Publicité et émissions illicites des tradipraticiens : le CSAC met en garde les médias du Kongo central

Publicité et émissions illicites des tradipraticiens : le CSAC met en garde les médias du Kongo central

Dans les médias du Kongo central, la publicité et les émissions des tradipraticiens ont repris de plus belle à des heures non indiquées. Le Conseil supérieur de l’audiovisuel et de la communication (CSAC), coordination provinciale du Kongo central met en garde les directeurs des programmes contre cette entorse à la loi.

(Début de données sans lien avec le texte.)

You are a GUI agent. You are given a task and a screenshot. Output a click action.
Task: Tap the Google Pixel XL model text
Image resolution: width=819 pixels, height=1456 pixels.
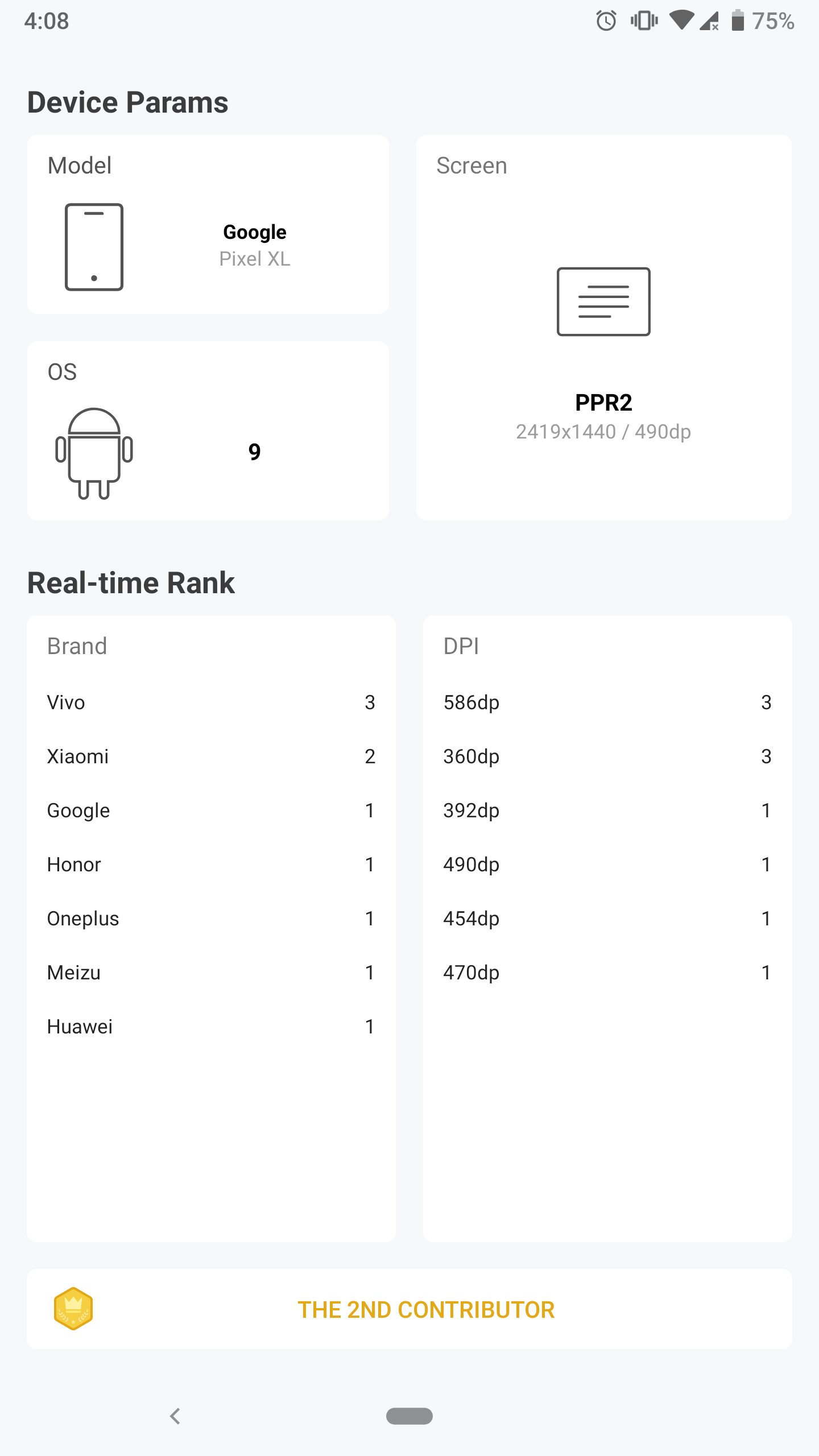[x=255, y=245]
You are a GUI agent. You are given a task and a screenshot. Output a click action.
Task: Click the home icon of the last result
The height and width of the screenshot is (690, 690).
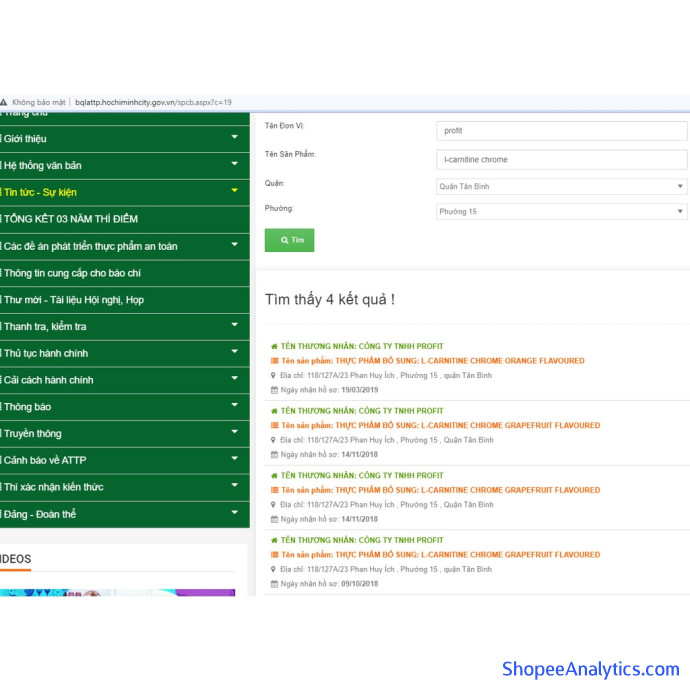(274, 540)
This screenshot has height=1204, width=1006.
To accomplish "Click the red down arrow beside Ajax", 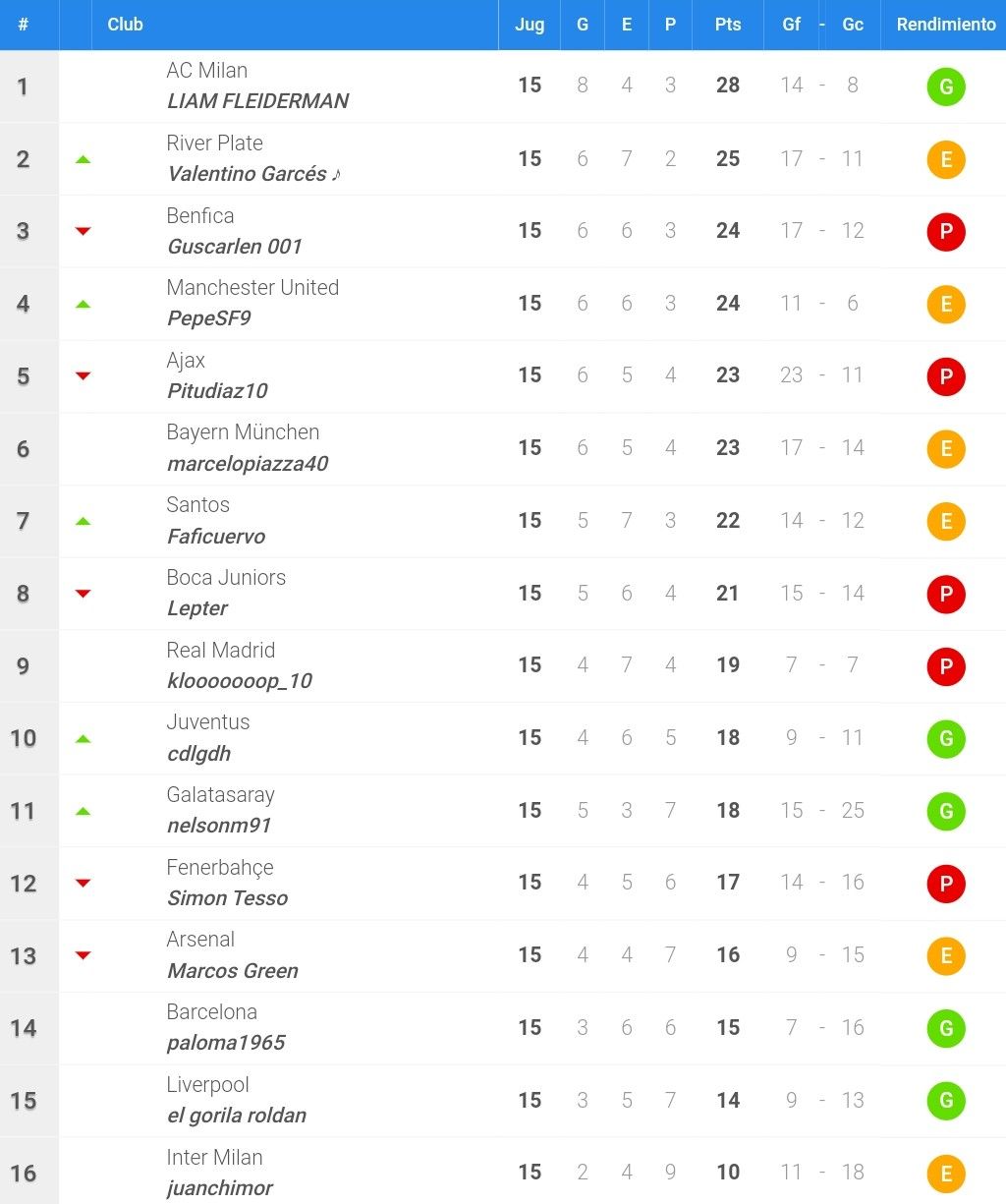I will tap(83, 376).
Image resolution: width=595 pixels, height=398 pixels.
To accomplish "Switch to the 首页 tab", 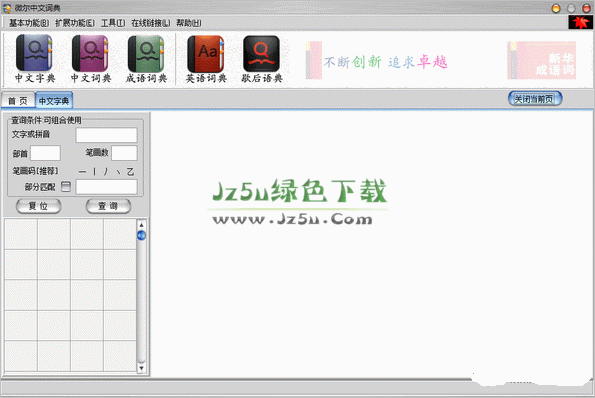I will coord(18,101).
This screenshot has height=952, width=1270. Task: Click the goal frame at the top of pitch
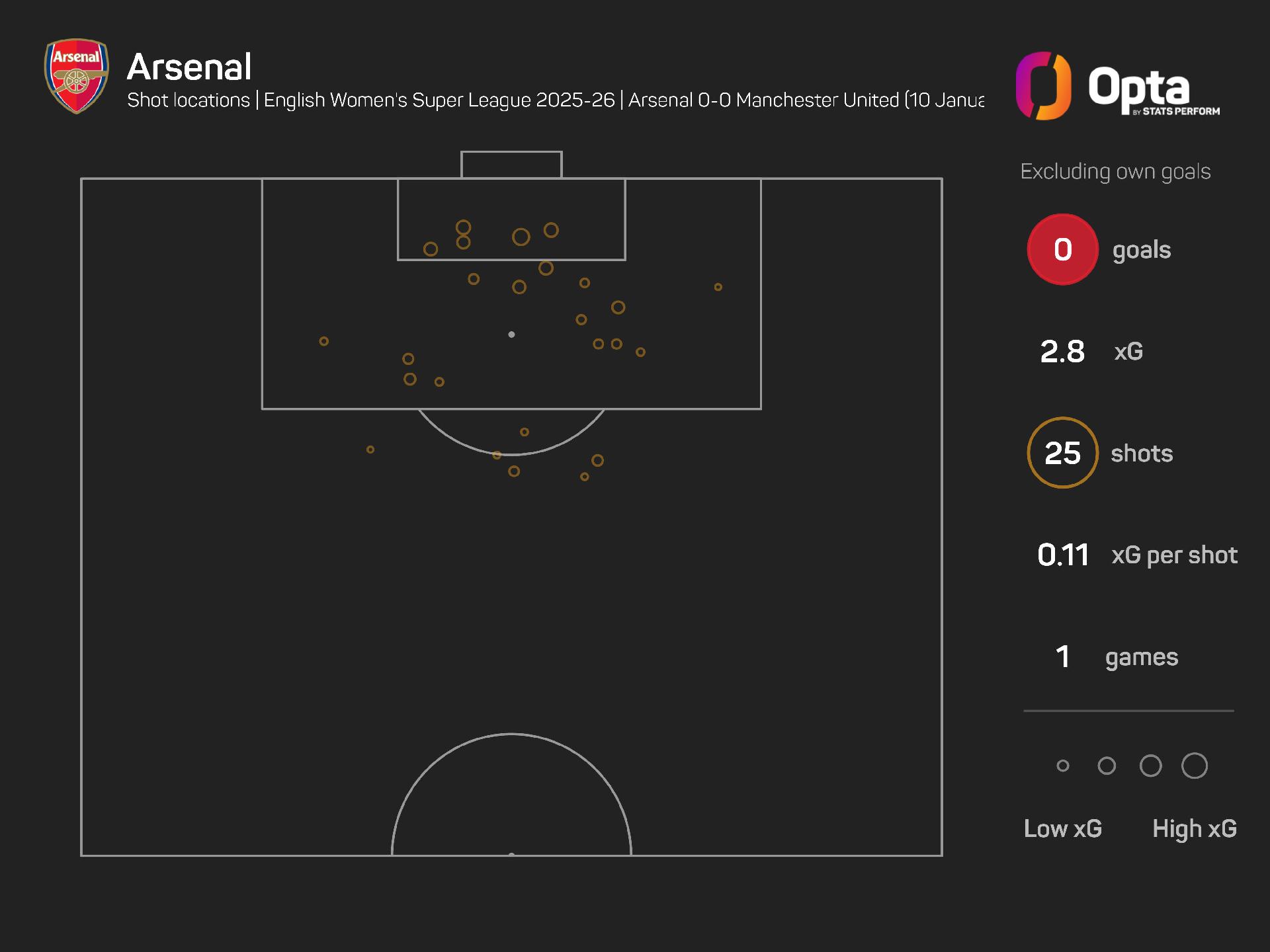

Des émissions audiovisuelles où on parle du sexe, des médicaments miracles pour traiter l’impuissance sexuelle et toutes sortes des maladies en des termes crus et cela pendant la journée, au lieu de 22 heures, envahissent les médias du Kongo central. Le mini centre de monitoring du CSAC Kongo central a répertorié dans les médias de Matadi des maisons de publicité : Maman la reine, Adelin Nsuka, Clinique Eternal, Centre tradi moderne Bokoko, Ruffin Mbungu, Top clinic, Clinic d’or, avec des produits Gracia cosmestique, vin ntiente, sudrex… Si certains sont des récidivistes, d’autres sont des récalcitrants. Sur la table de Célestin Bibimbu, le coordonnateur du CSAC, des plaintes foisonnent. Du coup, il adresse une correspondance le 21 avril aux directeurs des programmes des médias de son ressort dans laquelle il rappelle la pile de textes légaux interdisant la publicité des tradipraticiens et des produits pharmaceutiques. ”Cette situation entretenue sciemment et frisant la négligence de votre part nous oblige à vous adresser cette observation et qui vaut mise en demeure”, menace-t-il.

Dangereuse dérive

Les tradipraticiens qui se vantent de traiter toutes sortes de maladies sont des sources d’entrée d’argent pour les médias. Des habitants sont morts pour avoir pris des produits dangereux, certains ont eu des érections complexes à cause des amplificateurs sexuels…
Ils exigent de diffuser leurs pubicités interdites et émissions à des heures non autorisées. Ce que ne refusent pas les directeurs des programmes. ”Afin d’assurer la promotion de la médecine traditionnelle, il existe un guide de prestation ou d’accessibilité des tradi praticiens à travers les médias”, rappelle Bibimbu qui espère que ”cette fois-ci, les directeurs des programmes s’efforceront de respecter scrupuleusement les textes légaux et réglementaires tant sur la publicité illicite que la procédure et la prestation”.